Ich hinterlege hier mal ein Zitat, das so oder so ähnlich im Forum immer mal wieder gebraucht wird und hier dann mit einem zitierfähigen Quellenverweis verlinktbar ist.
Ich zitiere aus folgendem Buch:
Andrew Gelman, Jennifer Hill und Aki Vehtari: Regression and Other Stories, Cambridge: Cambridge University Press, 2020, DOI: 10.1017/9781139161879
Part 2: Linear Regression, chapter 11 - Assumptions, diagnostics, and model evaluation, subheading 11.1 - Assumptions of regression analysis, pages 153ff
Auf Seite 154f steht
6. Normality of errors. The distribution of the error term is relevant when predicting individual data points. For the purpose of estimatig the regression line (as compared to predicting individual data points), the assumption of normality is typically barely important at all. Thus we do not recommend diagnostics of the normality of regressioin residuals. For example, many textbooks recomment quantile-quantile (Q-Q) plots, in which the ordered residuals are plottetd vs. the corresponding expected values of ordered draws from a normal distribution, with departures of this plot from linearity indicating nonnormality of the error term. There is nothing wrong with making such a plot, and it can be relevant when evaluating the use of the model for predicting individual data points, but we are typically more concerned with the assumptions of validity, representativeness, additivity, linearity, and so on, listed above.
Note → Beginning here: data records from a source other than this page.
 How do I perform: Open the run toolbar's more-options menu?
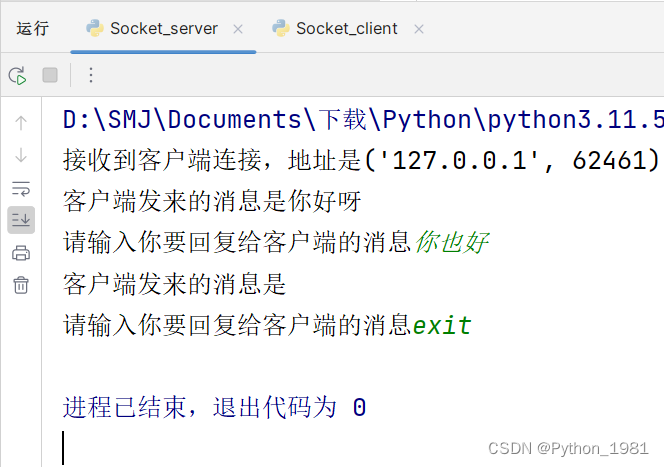pyautogui.click(x=91, y=75)
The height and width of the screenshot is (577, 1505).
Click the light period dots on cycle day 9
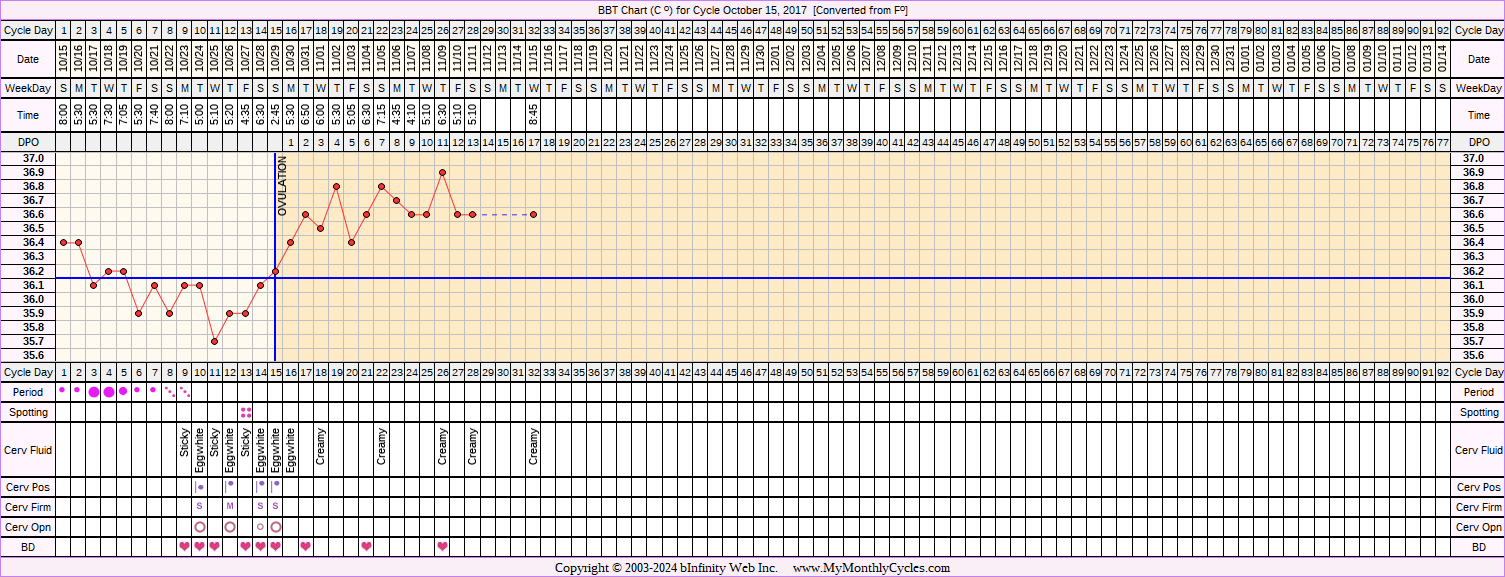(x=184, y=393)
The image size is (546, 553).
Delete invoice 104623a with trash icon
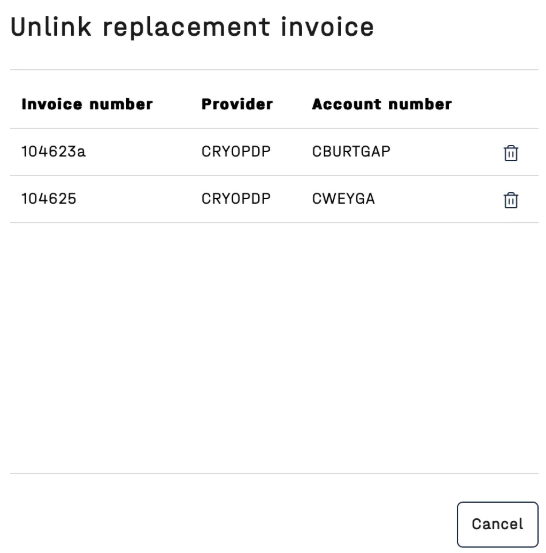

Einen Absatz lasse ich hier aus.
The regression model does not assume or require that predictors be normally distributed. In addition, the normal distribution on the outcome refers to the regression errors, not to the raw data. Depending on the structure of the predictors, it is possible for data y to be far from normally distributed even when coming from a linear regression model.
LG,
Bernhard